##### Data to use #####

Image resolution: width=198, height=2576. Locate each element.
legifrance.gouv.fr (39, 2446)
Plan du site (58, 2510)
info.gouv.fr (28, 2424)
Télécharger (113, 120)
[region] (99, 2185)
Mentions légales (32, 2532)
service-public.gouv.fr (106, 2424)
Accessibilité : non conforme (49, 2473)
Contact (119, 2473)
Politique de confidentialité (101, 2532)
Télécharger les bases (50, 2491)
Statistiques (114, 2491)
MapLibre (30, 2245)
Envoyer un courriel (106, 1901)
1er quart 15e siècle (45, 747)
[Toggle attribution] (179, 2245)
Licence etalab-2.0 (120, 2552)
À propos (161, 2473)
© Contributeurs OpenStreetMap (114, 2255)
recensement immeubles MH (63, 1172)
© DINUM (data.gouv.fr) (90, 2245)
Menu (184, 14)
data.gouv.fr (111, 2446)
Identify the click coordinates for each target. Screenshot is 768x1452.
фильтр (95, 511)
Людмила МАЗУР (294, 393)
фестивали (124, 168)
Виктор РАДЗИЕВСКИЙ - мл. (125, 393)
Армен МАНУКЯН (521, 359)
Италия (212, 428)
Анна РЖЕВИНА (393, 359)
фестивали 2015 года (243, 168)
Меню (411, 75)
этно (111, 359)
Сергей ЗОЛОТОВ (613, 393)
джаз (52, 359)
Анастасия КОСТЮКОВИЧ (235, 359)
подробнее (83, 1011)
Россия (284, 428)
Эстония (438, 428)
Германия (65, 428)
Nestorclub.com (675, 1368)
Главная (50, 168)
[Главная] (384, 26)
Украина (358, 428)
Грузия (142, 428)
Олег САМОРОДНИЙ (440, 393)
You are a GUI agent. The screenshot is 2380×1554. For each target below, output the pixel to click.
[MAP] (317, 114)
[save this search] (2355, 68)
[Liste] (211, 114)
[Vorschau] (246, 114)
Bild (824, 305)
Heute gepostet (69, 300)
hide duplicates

#####

■ **Assignment**
Take the entries and copy them out exactly.

■ **Answer**
Image resolution: width=198, height=2576. Locate each element.
legifrance.gouv.fr (39, 2446)
Plan du site (58, 2510)
info.gouv.fr (28, 2424)
Télécharger (113, 120)
[region] (99, 2185)
Mentions légales (32, 2532)
service-public.gouv.fr (106, 2424)
Accessibilité : non conforme (49, 2473)
Contact (119, 2473)
Politique de confidentialité (101, 2532)
Télécharger les bases (50, 2491)
Statistiques (114, 2491)
MapLibre (30, 2245)
Envoyer un courriel (106, 1901)
1er quart 15e siècle (45, 747)
[Toggle attribution] (179, 2245)
Licence etalab-2.0 (120, 2552)
À propos (161, 2473)
© Contributeurs OpenStreetMap (114, 2255)
recensement immeubles MH (63, 1172)
© DINUM (data.gouv.fr) (90, 2245)
Menu (184, 14)
data.gouv.fr (111, 2446)
Identify the click coordinates for each target. Screenshot is 768x1452.
фильтр (95, 511)
Людмила МАЗУР (294, 393)
фестивали (124, 168)
Виктор РАДЗИЕВСКИЙ - мл. (125, 393)
Армен МАНУКЯН (521, 359)
Италия (212, 428)
Анна РЖЕВИНА (393, 359)
фестивали 2015 года (243, 168)
Меню (411, 75)
этно (111, 359)
Сергей ЗОЛОТОВ (613, 393)
джаз (52, 359)
Анастасия КОСТЮКОВИЧ (235, 359)
подробнее (83, 1011)
Россия (284, 428)
Эстония (438, 428)
Германия (65, 428)
Nestorclub.com (675, 1368)
Главная (50, 168)
[Главная] (384, 26)
Украина (358, 428)
Грузия (142, 428)
Олег САМОРОДНИЙ (440, 393)
You are a GUI agent. The screenshot is 2380×1554. For each target below, output the pixel to click.
[MAP] (317, 114)
[save this search] (2355, 68)
[Liste] (211, 114)
[Vorschau] (246, 114)
Bild (824, 305)
Heute gepostet (69, 300)
hide duplicates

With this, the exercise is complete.